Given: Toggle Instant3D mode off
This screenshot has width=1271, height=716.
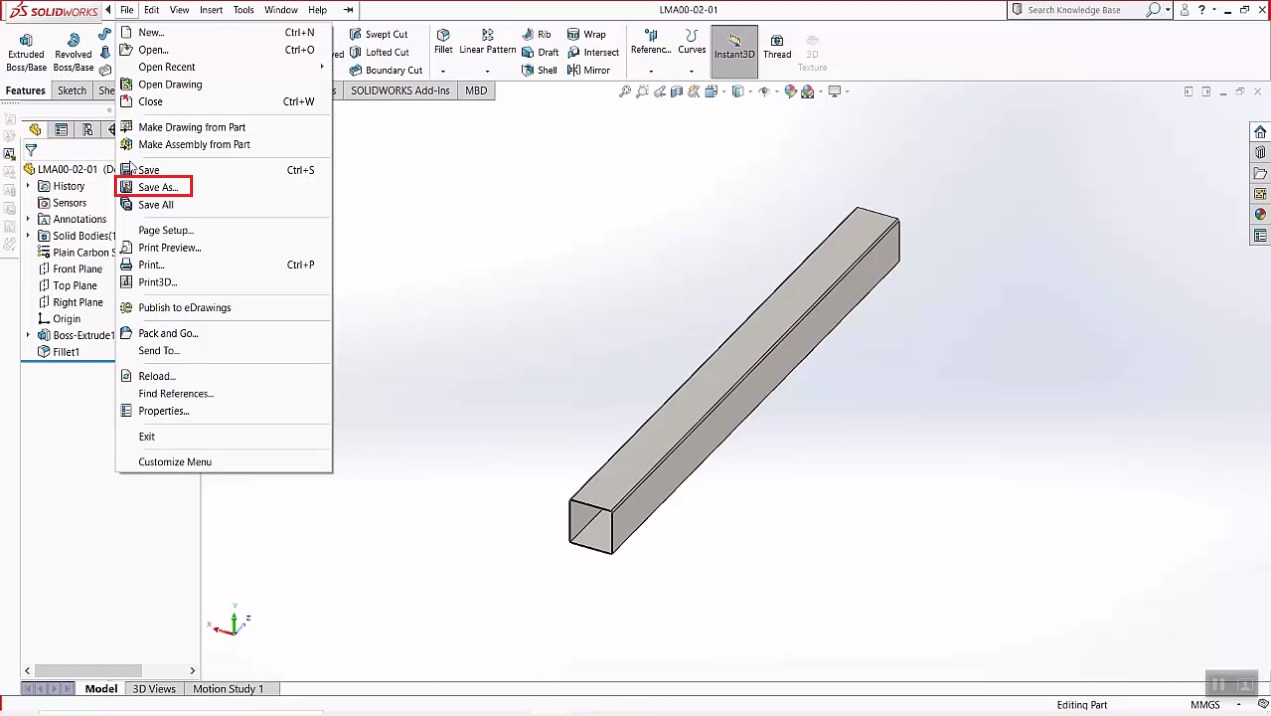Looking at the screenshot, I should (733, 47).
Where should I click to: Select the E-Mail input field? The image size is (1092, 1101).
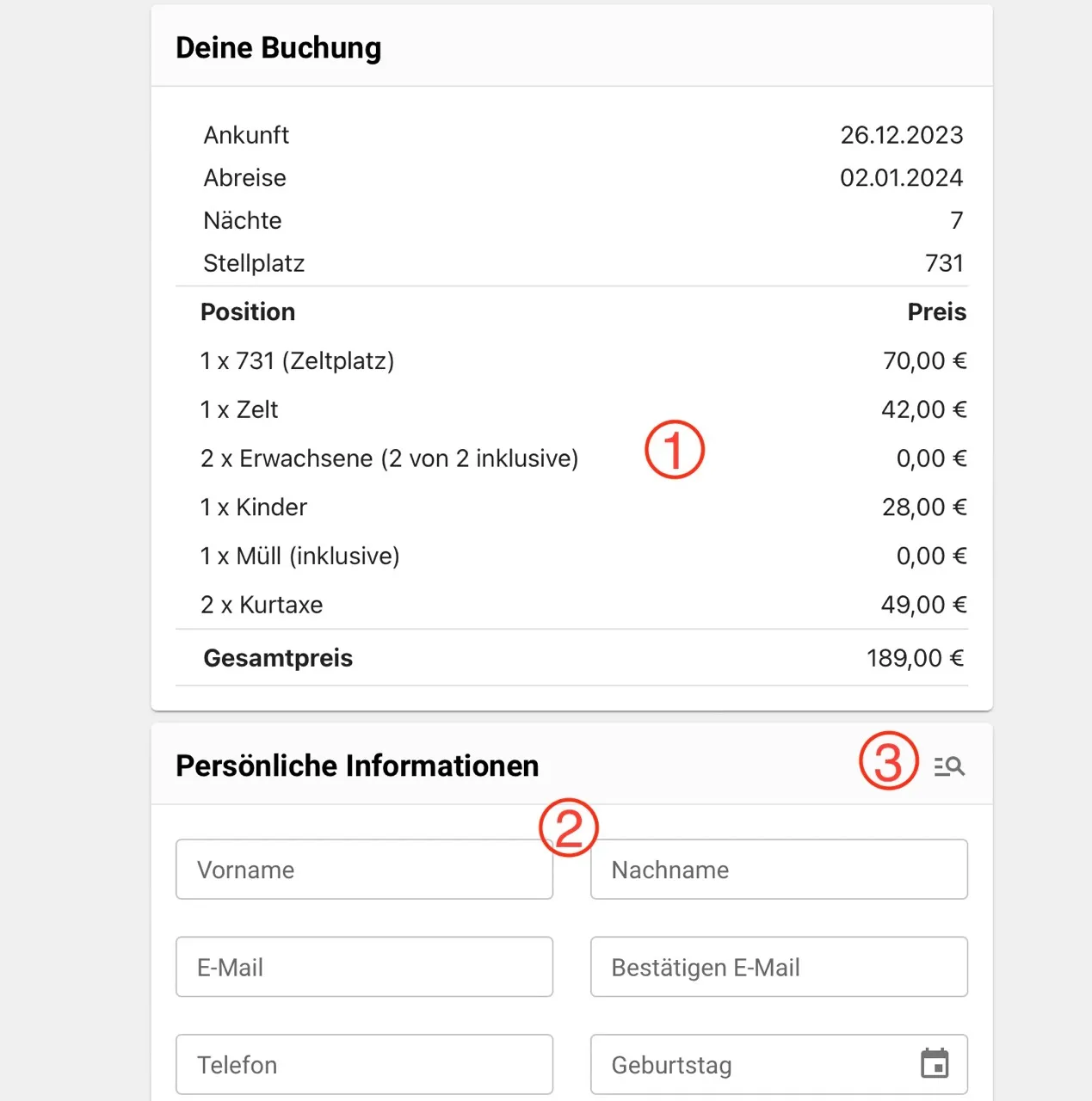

---

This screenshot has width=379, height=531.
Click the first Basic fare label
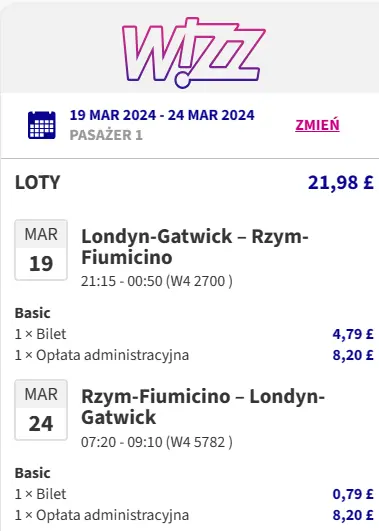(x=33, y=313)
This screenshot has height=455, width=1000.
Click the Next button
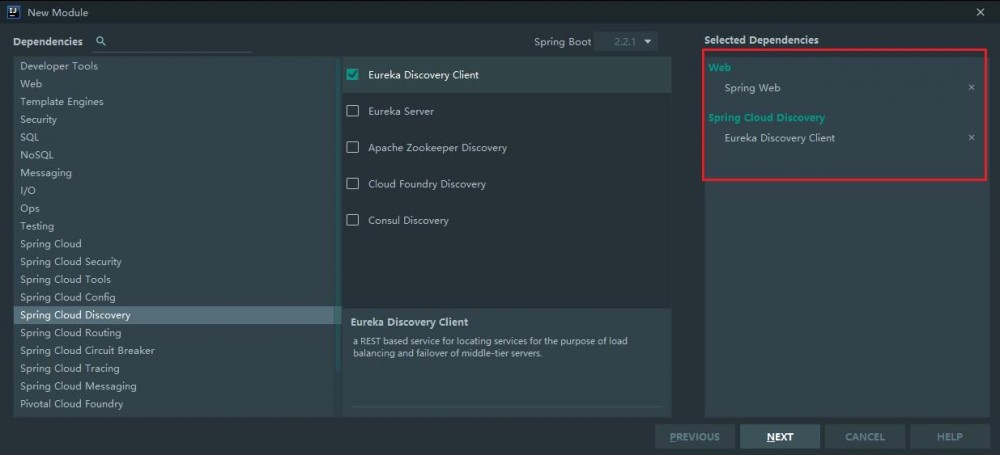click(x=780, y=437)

Exercise brief: Transcribe only this stretch of the data: the line with "Given: Toggle Instant3D mode off", the line with "Where should I", and every line in between. Leave out the pictures.

Written response:
Given: Toggle Instant3D mode off
This screenshot has width=1271, height=716.
Looking at the screenshot, I should (733, 47).
Where should I click to: Select the E-Mail input field? The image size is (1092, 1101).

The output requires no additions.